Sequin Property Management, LLC provides excavation, site development, septic services, drainage solutions, aggregates, trucking, demolition, and snow plowing services.
Does Sequin Property Management, LLC offer septic services?
Yes, Sequin Property Management, LLC offers septic system installation and replacement as well as septic pumping services.
Is Sequin Property Management, LLC a local company?
Yes, Sequin Property Management, LLC is a locally operated company focused on dependable excavation and property services with a personal approach.
What makes Sequin Property Management, LLC different from other property service companies?
Sequin Property Management, LLC emphasizes fast results, reliable workmanship, and a personal touch built on trust and repeat customers.
What aggregate services does Sequin Property Management, LLC provide?
Sequin Property Management, LLC provides aggregate services including the delivery and placement of gravel, stone, and other materials for construction, drainage, and site preparation projects.
Can Sequin Property Management, LLC help with drainage problems?
Yes, Sequin Property Management, LLC offers professional drainage solutions designed to manage water flow and prevent erosion or property damage.
Why are proper drainage solutions important for a property?
Proper drainage solutions help protect foundations, prevent flooding, reduce erosion, and extend the lifespan of driveways and landscaped areas.
Do aggregate services support drainage projects?

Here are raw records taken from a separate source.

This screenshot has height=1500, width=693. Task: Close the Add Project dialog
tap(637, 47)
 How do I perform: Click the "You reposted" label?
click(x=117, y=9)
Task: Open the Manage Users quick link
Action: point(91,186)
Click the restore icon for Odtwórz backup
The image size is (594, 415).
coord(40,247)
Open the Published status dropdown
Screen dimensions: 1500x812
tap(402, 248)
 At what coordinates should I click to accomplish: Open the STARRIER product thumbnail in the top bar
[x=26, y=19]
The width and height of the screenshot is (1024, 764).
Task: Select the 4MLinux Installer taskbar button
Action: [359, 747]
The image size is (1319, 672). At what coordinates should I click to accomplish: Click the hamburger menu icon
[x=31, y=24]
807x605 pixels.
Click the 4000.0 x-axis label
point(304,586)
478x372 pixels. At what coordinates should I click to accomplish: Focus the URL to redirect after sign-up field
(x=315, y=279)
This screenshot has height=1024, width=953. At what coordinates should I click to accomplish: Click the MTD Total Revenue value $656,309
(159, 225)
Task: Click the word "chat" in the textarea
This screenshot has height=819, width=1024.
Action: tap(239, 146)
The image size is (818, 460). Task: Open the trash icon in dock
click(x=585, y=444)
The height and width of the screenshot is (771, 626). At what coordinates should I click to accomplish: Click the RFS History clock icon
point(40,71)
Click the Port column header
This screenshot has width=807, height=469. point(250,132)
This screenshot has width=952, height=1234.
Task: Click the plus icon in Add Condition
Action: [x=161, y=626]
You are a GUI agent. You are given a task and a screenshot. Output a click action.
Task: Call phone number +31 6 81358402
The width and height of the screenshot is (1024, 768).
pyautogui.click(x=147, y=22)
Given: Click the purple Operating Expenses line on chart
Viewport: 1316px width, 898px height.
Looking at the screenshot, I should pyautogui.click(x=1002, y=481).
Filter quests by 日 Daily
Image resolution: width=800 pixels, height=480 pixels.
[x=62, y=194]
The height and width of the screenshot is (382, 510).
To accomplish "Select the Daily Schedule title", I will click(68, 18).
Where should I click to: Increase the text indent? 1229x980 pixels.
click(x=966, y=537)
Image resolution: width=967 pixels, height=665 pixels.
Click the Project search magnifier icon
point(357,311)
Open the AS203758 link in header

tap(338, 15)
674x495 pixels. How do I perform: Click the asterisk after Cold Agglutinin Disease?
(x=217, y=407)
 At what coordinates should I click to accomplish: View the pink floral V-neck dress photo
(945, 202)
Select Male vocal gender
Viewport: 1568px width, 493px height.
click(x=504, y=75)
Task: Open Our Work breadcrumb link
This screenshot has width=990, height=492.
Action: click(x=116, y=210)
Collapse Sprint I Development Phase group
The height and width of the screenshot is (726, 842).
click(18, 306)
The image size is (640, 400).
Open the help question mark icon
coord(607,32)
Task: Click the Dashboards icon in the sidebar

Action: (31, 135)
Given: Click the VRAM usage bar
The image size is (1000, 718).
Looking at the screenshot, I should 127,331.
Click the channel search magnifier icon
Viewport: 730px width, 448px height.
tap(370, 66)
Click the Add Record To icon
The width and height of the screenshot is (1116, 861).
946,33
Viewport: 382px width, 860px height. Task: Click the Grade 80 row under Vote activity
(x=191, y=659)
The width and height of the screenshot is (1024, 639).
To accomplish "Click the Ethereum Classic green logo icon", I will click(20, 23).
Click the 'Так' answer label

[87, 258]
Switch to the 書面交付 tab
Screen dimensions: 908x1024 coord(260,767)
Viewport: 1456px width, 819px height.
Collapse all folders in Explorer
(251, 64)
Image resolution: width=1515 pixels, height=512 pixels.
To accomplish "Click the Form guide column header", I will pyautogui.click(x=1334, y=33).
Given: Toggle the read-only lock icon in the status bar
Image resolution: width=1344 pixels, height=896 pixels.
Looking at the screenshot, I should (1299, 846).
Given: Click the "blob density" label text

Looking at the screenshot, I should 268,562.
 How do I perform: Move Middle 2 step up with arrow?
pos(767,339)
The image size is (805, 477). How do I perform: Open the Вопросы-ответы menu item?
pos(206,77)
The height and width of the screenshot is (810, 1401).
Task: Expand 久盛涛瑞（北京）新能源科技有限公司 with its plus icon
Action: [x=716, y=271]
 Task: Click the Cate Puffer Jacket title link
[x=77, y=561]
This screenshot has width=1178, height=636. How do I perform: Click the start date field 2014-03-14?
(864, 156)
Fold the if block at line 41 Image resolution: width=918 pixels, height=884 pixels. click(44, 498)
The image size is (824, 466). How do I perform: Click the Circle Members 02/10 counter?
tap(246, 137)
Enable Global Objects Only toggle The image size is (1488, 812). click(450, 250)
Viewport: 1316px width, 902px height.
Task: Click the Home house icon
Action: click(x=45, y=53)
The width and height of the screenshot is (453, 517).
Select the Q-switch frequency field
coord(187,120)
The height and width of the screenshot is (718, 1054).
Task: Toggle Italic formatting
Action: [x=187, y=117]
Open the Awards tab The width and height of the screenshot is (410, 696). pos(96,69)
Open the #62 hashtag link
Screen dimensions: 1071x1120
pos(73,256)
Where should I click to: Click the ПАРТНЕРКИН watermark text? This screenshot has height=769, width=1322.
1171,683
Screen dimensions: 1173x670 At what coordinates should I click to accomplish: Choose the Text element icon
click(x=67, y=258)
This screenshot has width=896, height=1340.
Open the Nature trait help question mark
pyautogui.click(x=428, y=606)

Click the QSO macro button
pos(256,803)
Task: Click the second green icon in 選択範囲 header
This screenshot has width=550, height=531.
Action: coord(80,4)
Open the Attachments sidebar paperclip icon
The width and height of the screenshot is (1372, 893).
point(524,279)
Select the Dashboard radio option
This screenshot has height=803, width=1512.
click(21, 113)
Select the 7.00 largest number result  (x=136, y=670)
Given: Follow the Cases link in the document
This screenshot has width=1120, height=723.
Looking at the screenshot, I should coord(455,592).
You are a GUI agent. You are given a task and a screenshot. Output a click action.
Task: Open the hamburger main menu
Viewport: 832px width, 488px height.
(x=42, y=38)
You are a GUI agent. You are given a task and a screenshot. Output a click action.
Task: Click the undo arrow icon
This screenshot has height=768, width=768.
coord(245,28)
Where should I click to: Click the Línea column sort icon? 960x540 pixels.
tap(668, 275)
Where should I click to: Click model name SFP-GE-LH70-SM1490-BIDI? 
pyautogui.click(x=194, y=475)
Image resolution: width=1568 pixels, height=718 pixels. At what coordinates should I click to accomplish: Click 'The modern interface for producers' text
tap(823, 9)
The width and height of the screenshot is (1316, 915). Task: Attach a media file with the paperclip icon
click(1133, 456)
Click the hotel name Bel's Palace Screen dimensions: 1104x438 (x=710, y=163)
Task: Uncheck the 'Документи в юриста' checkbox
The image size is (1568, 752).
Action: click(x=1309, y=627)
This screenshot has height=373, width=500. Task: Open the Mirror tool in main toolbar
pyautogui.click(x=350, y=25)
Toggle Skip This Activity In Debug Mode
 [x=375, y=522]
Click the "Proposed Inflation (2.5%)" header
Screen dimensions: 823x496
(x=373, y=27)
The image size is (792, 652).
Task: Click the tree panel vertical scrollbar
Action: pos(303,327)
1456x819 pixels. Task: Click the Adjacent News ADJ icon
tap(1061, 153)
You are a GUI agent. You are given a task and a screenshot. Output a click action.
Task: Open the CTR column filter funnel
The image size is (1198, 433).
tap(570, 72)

Yes, aggregate materials supplied by Sequin Property Management, LLC are commonly used to support effective drainage systems and stable ground conditions.
Does Sequin Property Management, LLC handle both residential and commercial drainage work?
Yes, Sequin Property Management, LLC provides aggregate and drainage services for both residential and commercial properties.
Where is Sequin Property Management, LLC located?
The Sequin Property Management, LLC is conveniently located at 2867 Wilder Rd, Midland, MI 48642. You can easily find directions on Google Maps or call at (989) 225-9510 Monday through Sunday 24 hours a day
How can I contact Sequin Property Management, LLC?
You can contact Sequin Property Management, LLC by phone at: (989) 225-9510, visit their website at https://sequinpropertymanagement.com/ ,or connect on social media via Facebook
After enjoying the river views at The Tridge in Chippewassee Park, locals frequently book excavation, inspect septic systems, correct drainage issues, and add aggregates to stabilize wet areas.